La nueva normalidad está a punto de ser la estructura que arrolle a los habitantes de los países con índices de desarrollo bajos, a la vez que arrolle a los pobladores de las zonas con mayores avances pero que, desde hace dos generaciones, han renunciado a su madurez intelectual y moral arrastrados por la tecnofila y el consumo. Una especie humana compuesta por pobres, que tienen niños, y seres infantilizados que no los tienen. Y unos y otros van a estar más separados que nunca.
Parece ser que, entre lo nuevo y lo normal que se nos avecina, algo a destacar es lo siguiente: según nos cuentan, los movimientos de las personas no volverán al grado que conocimos hasta el pasado mes de marzo hasta que el 70% de los habitantes de un territorio están vacunados. Los gobierno de los países más ricos o, en su defecto poderosos, han adquirido dosis de vacunas que doblan, y en algunos casos triplican, el número de sus poblaciones. Así lo ha hecho la Unión Europea, los Estados Unidos de América, Canadá, Japón, Rusia, China o los Emiratos Árabes. En el otro fiel de la balanza se encuentra África, el sudeste asiático y Latinoamérica donde millones de personas viven en zonas de difícil acceso, con climas de altas temperaturas, deficiente y desigual desarrollo. Lo nuevo y lo normal va a ser que los humanos protegidos amplíen sus márgenes de confianza a los gobiernos para que estos aumenten sus niveles de control tanto entre sus propios ciudadanos que no quieran ser inoculados, ya que las vacunas está universalmente garantizadas y serán gratuitas, como a todos aquellos que procedan de lugares menos favorecidos y garantistas. Si 2020 ha sido un año de confusión, no tengan dudas de que 2021 va a ser un año de asombro. El verdadero escenario temporal en el que vamos empezar a visualizar lo que va a ser nuestra vida y la de las jóvenes generaciones hasta que, Dios sabe cuándo, salte una nueva tormenta perfecta que desencadene otro inédito paradigma.

--------------------

--- ACTIVIDAD ---
¿Cómo seguiría el texto sobre la nueva normalidad? Reanúdalo justo después de su última frase. Las entradas que vienen a continuación son material aparte y no tienen relación con el texto sobre la nueva normalidad.

--------------------

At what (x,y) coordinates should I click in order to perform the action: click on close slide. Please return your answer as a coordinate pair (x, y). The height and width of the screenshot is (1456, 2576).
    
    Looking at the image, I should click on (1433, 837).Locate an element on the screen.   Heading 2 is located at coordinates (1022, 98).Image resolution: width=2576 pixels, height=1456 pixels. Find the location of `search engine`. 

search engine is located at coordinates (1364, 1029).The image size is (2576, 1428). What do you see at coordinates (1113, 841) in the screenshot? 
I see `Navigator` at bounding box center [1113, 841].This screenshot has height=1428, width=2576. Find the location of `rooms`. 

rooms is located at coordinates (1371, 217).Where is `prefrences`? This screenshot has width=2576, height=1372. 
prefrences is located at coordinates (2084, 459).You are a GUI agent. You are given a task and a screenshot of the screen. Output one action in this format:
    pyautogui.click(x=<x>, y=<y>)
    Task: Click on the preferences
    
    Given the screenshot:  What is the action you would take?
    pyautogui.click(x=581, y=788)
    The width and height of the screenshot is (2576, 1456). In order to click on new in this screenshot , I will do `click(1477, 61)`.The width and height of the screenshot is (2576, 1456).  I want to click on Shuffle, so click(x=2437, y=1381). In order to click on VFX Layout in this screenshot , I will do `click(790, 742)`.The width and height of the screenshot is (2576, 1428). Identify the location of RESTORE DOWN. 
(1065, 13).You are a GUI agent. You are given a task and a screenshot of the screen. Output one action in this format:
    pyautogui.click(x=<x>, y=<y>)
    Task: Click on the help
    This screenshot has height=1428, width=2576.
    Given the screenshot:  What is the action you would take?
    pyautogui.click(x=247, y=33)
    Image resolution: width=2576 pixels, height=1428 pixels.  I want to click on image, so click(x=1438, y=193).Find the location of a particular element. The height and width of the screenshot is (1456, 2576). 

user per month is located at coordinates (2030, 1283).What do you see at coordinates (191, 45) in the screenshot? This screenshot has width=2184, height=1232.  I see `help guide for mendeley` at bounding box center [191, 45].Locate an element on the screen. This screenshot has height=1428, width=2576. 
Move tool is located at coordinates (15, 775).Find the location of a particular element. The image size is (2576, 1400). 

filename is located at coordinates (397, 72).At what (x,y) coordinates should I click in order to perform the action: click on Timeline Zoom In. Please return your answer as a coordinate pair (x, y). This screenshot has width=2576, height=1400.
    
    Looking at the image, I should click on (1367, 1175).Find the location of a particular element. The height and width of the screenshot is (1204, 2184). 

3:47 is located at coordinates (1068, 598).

--------------------

--- RESPUESTA ---
El jueves ocho de octubre de este año del Coronavirus, en la prensa apareció una noticia a la que no se le dio la repercusión que merecía: La escuela de pilotos de la compañía aérea alemana, Lufthansa, recomendó a sus alumnos de la escuela de pilotos que posee en Bremen y en la que se habían matriculado 700 jóvenes, que abandonaran sus estudios y de manera inmediata comenzaran a buscar otros empleos. Además, la empresa se ofrecía a devolver todo el dinero que los estudiantes habían invertido hasta ese momento así como a suprimir sus créditos bancarios contratados con tal fin. “Las aerolíneas de todo el mundo no van a necesitar pilotos, con o sin formación, en muchos años”, añadía la aerolínea en su nota pública. Lo nuevo y lo normal es un inminente mundo de máxima conectividad virtual mucho más fácil de hipercontrolar que mareas de humanos, yendo y viniendo de allá para acá, como si el mundo entero fuera el salón de una casa.